◆ Ketentuan Tugas
[A] Dalam berita tentang usulan anggaran KPU Papua, dengan lembaga apa KPU Papua mengadakan rapat dengar pendapat?
[B] Tentukan apakah setiap pernyataan berikut sesuai dengan berita tentang usulan anggaran KPU Papua, lalu sertakan kutipan kata-kata yang menentukannya: (i) KPU Papua awalnya mengusulkan bantuan anggaran Rp 35 miliar kepada Pemerintah Provinsi Papua; (ii) Pemprov Papua memberikan seluruh Rp 16 miliar yang diusulkan; (iii) penerbangan ke Waropen atau Supiori tersedia setiap hari.
[C] Tuliskan lanjutan berita tentang usulan anggaran KPU Papua, dimulai setelah kalimat terakhir yang ditampilkan.

◆ Teks Bacaan
---+---
BerandaPolitikKPU Papua Usulkan Tambahan Anggaran Rp 15 Miliar

KPU Papua Usulkan Tambahan Anggaran Rp 15 Miliar

JAYAPURA – Komisi Pemilihan Umum (KPU) Provinsi Papua mengusulkan penambahan anggaran Rp 11 miliar untuk menghadapi pelaksanaan Pemilihan Kepala Daerah (Pilkada) 2020 di 11 kabupaten di Tanah Papua.

Ketua KPU Papua, Theodorus Kossay mengatakan, awalnya KPU Papua mengusulkan ke Pemerintah Provinsi Papua untuk membantu anggaran Rp 35 miliar pada pilkada 11 kabupaten di Papua. Namun lanjut Kossay, setelah ada rasionalisasi akhirnya tinggal Rp 16 miliar lebih.

“Dari Rp 16 miliar yang kami usulkan itu, hanya diberikan Rp 5 miliar. Jadi, kami masih kurang Rp 11 miliar, sehingga kami usulkan agar ada tambahan anggaran itu,” kata Theodorus Kossay usai rapat dengar pendapat bersama DPR Papua, Rabu (22/7) malam.

Menurutnya, anggaran yang diberikan Pemprov Papua kepada KPU Papua sebesar Rp 5 miliar itu, tidak cukup. Mengingat kondisi geografis, pandemik covid-19 dan kegiatan KPU Papua.

Kossay pun mencontohkan, jika KPU Papua turun ke suatu daerah dalam 1 tim terdiri 4 – 5 orang, tentu tidak bisa langsung ke daerah, karena pesawat tidak lancar di masa pandemik covid-19.

“Misalnya ke Waropen atau Supiori, itu pesawatnya dibuka Senin dan pulang hari Kamis, pada waktu yang sama Nabire juga pilkada, kita harus ke Nabire dalam waktu yang sama. Harus sewa speedboat yang tentu butuh biaya tidak sedikit,” contohnya.

Apalagi, lanjut Theodorus Kossay, KPU Papua tidak menginginkan terjadinya kekacauan atau konflik dalam pesta demokrasi yang akan berlangsung di 11 kabupaten di Tanah Papua.

Theo Kossay menuturkan, jika awalnya KPU Papua mengusulkan anggaran Rp 35 miliar dengan mempertimbangkan kondisi geografis dan pandemik covid-19 serta kegiatan KPU Papua. Sebab, sambung Kossay, KPU Papua bukan melakukan kegiatan sosialisasi, tapi KPU Papua memberikan bimtek, koordinasi, supervisi, monitoring dengan tujuh devisi yang ada. Yakni devisi sosialisasi dan pendidikan masyarakat, devisi hukum, devisi teknis penyelenggara, devisi SDM, devisi keuangan dan devisi logistik.
---+---
◆ Cuplikan Data
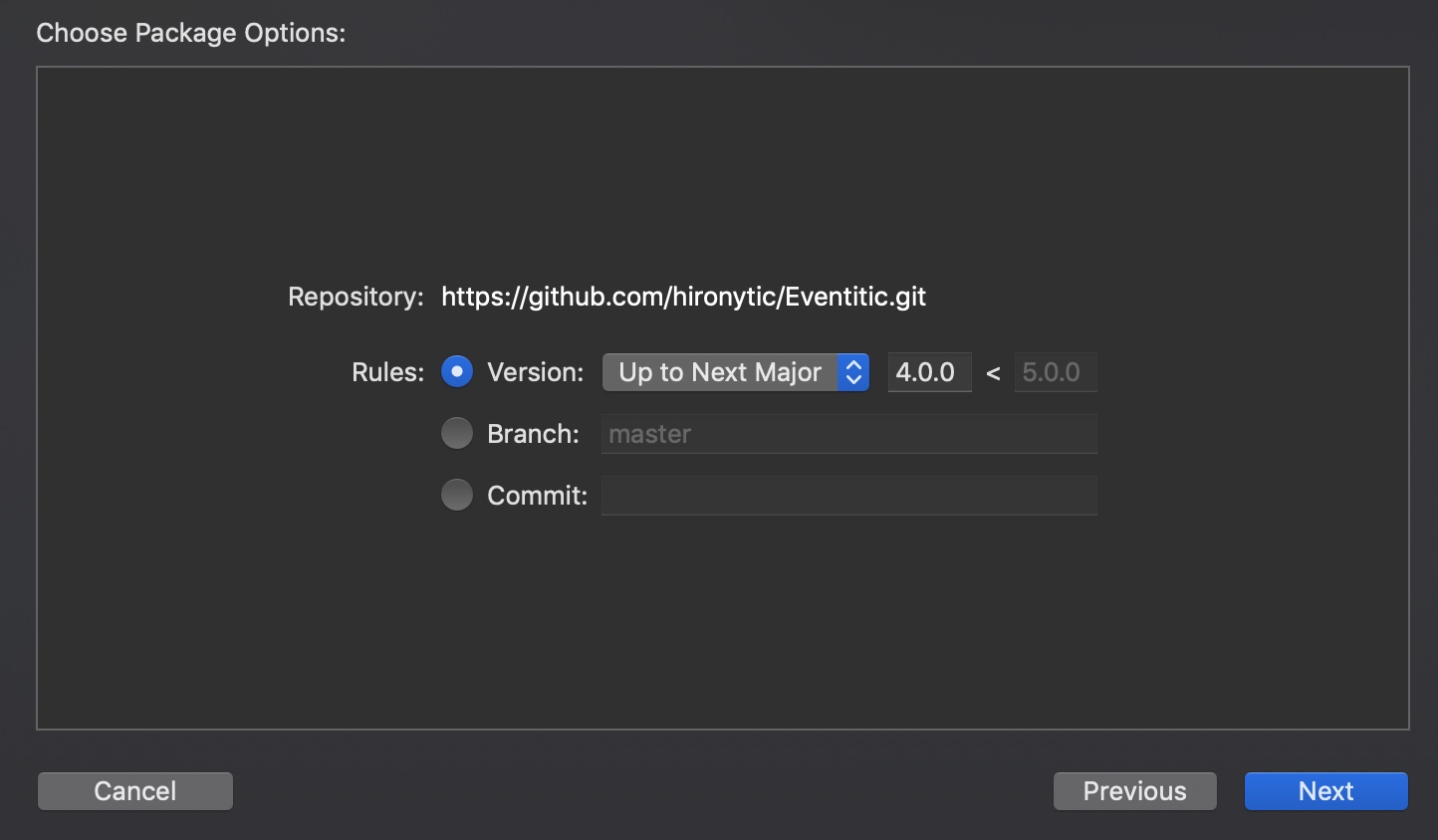Click the empty Commit text field
This screenshot has width=1438, height=840.
847,495
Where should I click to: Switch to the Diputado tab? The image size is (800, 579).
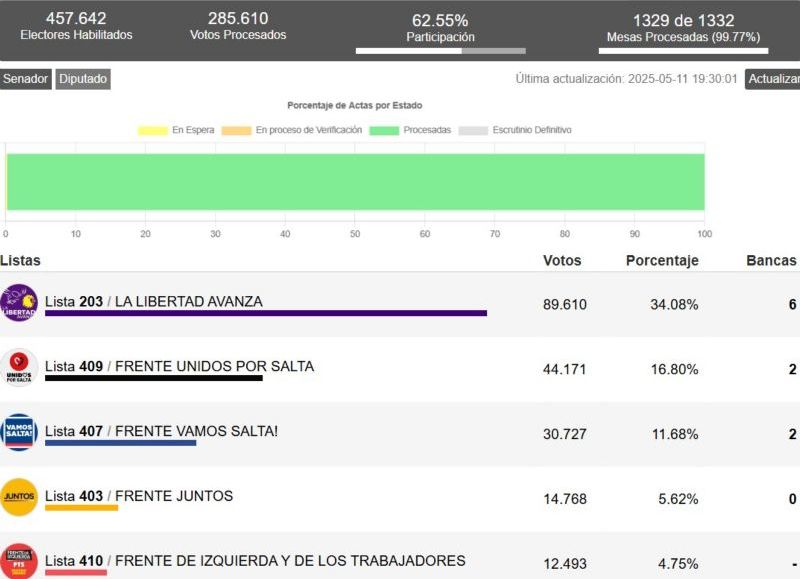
---+---
◆ Kumpulan Jawaban
[A] DPR Papua.

[B]
(i) Ya: "awalnya KPU Papua mengusulkan ke Pemerintah Provinsi Papua untuk membantu anggaran Rp 35 miliar"
(ii) Tidak: "Dari Rp 16 miliar yang kami usulkan itu, hanya diberikan Rp 5 miliar."
(iii) Tidak: "itu pesawatnya dibuka Senin dan pulang hari Kamis"

[C]
“Jadi, kalau satu devisi turun di satu kabupaten dengan tahapan yang berbeda, bayangkan itu bisa berapa hari? Keerom bisa pulang balik, tapi jika tempatnya di perbatasan, bagaimana KPU melakukan supervisi. Jadi, KPU harus memberikan edukasi kepada penyelenggara tingkat bawah,” ucapnya.

Dikatakan, bukan KPU Papua tidak melaksanakan tahapan pilkada, tapi KPU Papua menginginkan supaya tahapan berjalan dengan baik, jika anggaran disesuaikan dengan tahapan. Tapi, jika di suatu tahapan, anggaran tidak ada, pasti dihentikan tahapannya.

“Dengan pertimbangan itu, kami merasa apa yang diberikan itu masih kurang, maka mohon kepada DPR Papua dengan mempertimbangkan kondisi dan indikator yang telah kami sampaikan, maka rasionalisasi yang sudah kami lakukan, bisa dianggarkan dalam APBD Perubahan 2019,” imbuhnya.

Sementara itu, Ketua DPR Papua, Jhony Banua Rouw, SE mengatakan, DPR Papua ingin mendengarkan langsung persiapan KPU dalam proses dan tahapan Pilkada pada 11 kabupaten.

“Kami melihat KPU sudah siap, tahapan-tahapan sudah berjalan. Namun, kelihatan agak terganggu dalam sistem penganggaran, yang awalnya DPR Papua menganggap bahwa KPU provinsi bukan penyelenggara, hanya melakukan sosialisasi dan sebagainya. Tapi, hari ini kami baru tahu bahwa KPU Papua juga melakukan supervisi,” katanya.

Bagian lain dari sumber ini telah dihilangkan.